French high fashion house Chanel is legendary for the timeless “little black dress,” the No. 5 perfume, and the deceased, high-profile designer Karl Lagerfeld, who died on Feb. 19, 2019. Brothers Alan and Gerhard Wertheimer now co-own the company that their grandfather staked with founder Gabrielle Coco Chanel. The brothers are both ranked at #48 on the Forbes billionaire list with a net worth of $17 billion each.

8. Johnson Family - Fidelity Investments

Estimated Wealth: $46.3 billion

Fidelity Investments was founded by Edward C. Johnson II in 1946 and is one of the largest financial services firms in the world, providing investment services to millions of people. The firm is now run by Johnson's granddaughter, Abigail Johnson, who ranks at 124 on the Forbes billionaire list at a net worth of $10.8 billion.

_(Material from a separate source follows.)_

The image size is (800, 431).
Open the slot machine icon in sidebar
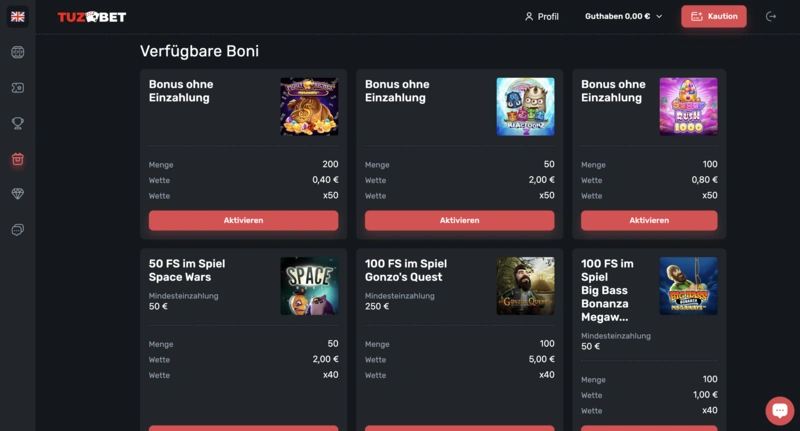point(17,52)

9. Boehringer, Von Baumbach Families - Boehringer Ingelheim

Estimated Wealth: $45.7 billion

Boehringer Ingelheim is a German pharmaceuticals company with more than 130 years of history. The Boehringer family, along with the Von Baumbachs, remain in control of the company several generations later.

10. Albrecht Family - Aldi

Estimated Wealth: $41 billion

Aldi is an international chain of grocery stores that grew when brothers Brothers Theo and Karl Albrecht began to manage their parent's grocery store after World War II. Aldi also owns the popular American chain of grocery stores, Trader Joe's. Theo Albrecht and family have a net worth of $17 billion and rank at number 51 on the Forbes Billionaire List.

The Bottom Line

Admittedly, this list may read as a naked celebration of wealth at a time of rising global inequality and the vanishing middle class; or an implicit condoning of heedless consumption at a time when the future of wealth itself is in question due to technological disruption and climate change.

Moreover, the focus on families means the list doesn't include the world’s three richest individuals: Musk, Bezos, and Gates, though technically they all have families.